#### EXERCISE DESCRIPTION
Read through the lines below and copy the ones holding the string "toolbar".

#### DATASET RECORDS

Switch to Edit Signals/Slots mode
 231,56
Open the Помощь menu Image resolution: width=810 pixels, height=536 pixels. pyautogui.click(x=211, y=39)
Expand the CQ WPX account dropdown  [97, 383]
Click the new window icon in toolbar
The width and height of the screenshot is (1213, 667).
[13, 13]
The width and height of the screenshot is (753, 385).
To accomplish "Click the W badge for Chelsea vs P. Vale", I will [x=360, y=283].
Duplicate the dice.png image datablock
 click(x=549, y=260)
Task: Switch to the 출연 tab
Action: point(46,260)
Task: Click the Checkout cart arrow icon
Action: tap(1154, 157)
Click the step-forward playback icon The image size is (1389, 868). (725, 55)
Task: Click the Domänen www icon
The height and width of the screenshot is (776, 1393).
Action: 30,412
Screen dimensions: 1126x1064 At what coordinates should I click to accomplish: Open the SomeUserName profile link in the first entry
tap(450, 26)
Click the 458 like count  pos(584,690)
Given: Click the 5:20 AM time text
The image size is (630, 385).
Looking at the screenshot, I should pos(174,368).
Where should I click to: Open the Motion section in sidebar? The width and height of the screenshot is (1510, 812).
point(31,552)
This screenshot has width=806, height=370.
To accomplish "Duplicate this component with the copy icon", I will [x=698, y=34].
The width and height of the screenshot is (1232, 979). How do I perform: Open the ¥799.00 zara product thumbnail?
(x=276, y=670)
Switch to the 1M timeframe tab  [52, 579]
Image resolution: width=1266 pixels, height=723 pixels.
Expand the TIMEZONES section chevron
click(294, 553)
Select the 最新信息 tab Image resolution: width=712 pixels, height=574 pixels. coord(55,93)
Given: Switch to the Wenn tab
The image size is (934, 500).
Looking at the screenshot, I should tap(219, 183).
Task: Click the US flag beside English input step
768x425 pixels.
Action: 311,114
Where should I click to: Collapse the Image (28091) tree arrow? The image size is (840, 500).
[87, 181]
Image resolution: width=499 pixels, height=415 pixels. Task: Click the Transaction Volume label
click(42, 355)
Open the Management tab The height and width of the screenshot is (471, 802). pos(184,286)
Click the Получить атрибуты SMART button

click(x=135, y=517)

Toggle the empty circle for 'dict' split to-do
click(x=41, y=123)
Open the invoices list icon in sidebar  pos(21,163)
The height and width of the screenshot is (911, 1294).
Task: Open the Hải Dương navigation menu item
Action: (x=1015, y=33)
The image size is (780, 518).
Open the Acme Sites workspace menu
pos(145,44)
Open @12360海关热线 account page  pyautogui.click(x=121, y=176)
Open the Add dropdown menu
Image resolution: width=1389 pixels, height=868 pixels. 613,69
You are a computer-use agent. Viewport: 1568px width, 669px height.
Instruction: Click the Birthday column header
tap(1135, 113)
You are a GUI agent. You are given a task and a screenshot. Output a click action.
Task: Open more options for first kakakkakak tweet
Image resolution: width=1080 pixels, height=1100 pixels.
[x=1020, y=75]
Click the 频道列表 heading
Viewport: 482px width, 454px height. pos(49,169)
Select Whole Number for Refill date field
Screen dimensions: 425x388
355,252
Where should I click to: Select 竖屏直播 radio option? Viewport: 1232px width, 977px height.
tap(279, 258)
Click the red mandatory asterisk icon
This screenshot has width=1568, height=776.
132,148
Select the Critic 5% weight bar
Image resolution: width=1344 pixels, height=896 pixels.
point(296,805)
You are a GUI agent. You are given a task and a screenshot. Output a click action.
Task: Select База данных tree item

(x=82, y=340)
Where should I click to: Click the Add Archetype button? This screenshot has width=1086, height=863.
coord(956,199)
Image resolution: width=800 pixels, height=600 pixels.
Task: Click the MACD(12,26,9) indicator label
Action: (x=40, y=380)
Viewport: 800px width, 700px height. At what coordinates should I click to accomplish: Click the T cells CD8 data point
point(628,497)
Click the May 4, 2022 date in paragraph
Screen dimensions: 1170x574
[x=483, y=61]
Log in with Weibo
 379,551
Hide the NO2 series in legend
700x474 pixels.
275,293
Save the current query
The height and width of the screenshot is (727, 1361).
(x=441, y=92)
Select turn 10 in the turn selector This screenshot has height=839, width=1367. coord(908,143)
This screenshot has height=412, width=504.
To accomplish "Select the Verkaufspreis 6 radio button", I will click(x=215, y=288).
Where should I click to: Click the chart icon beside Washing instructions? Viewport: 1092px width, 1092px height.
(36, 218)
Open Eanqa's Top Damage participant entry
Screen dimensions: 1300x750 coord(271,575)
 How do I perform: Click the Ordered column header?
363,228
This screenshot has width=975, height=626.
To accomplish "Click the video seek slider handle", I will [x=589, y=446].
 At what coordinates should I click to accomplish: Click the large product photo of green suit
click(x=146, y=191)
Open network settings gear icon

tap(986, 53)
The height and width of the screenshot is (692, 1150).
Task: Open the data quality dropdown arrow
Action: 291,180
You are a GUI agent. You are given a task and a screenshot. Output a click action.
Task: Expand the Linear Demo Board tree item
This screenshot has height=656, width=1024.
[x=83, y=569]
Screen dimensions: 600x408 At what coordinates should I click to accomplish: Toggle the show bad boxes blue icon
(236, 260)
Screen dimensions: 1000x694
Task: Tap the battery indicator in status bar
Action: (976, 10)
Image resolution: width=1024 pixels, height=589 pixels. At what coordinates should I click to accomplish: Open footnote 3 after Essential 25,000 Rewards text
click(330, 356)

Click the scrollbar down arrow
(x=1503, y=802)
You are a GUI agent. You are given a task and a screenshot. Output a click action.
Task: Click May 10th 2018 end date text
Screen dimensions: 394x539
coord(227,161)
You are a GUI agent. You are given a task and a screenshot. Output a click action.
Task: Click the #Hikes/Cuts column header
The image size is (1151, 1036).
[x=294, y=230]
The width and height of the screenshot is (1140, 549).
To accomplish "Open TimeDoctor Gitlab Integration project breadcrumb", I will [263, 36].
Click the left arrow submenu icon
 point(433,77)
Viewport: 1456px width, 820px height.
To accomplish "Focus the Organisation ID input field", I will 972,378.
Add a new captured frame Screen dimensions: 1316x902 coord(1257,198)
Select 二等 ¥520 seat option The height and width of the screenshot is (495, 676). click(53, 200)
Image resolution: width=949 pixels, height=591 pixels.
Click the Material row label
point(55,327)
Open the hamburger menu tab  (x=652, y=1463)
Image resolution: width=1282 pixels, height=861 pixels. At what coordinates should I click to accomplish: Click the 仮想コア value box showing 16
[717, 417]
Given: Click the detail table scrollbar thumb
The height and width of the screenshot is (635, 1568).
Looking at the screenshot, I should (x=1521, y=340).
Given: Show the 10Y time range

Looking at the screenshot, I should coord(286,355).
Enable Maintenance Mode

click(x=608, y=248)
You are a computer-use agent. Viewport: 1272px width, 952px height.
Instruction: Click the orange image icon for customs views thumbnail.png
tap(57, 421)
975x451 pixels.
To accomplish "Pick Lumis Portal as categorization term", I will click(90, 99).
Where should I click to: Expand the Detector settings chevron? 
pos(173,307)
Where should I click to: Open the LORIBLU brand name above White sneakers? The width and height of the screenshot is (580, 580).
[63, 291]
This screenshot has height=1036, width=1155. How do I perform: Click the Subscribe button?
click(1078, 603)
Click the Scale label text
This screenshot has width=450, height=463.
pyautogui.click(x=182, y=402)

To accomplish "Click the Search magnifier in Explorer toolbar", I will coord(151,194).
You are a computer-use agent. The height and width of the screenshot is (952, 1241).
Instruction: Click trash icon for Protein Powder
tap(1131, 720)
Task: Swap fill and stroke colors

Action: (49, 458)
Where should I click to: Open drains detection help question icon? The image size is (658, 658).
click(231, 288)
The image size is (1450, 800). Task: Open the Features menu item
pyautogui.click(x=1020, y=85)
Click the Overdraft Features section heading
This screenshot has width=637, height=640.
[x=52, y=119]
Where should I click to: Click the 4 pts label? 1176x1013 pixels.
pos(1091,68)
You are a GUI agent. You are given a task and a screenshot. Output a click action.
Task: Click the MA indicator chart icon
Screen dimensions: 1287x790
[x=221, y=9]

#### ANSWER BOX
Click the new window icon in toolbar
To accomplish "Click the Search magnifier in Explorer toolbar", I will coord(151,194).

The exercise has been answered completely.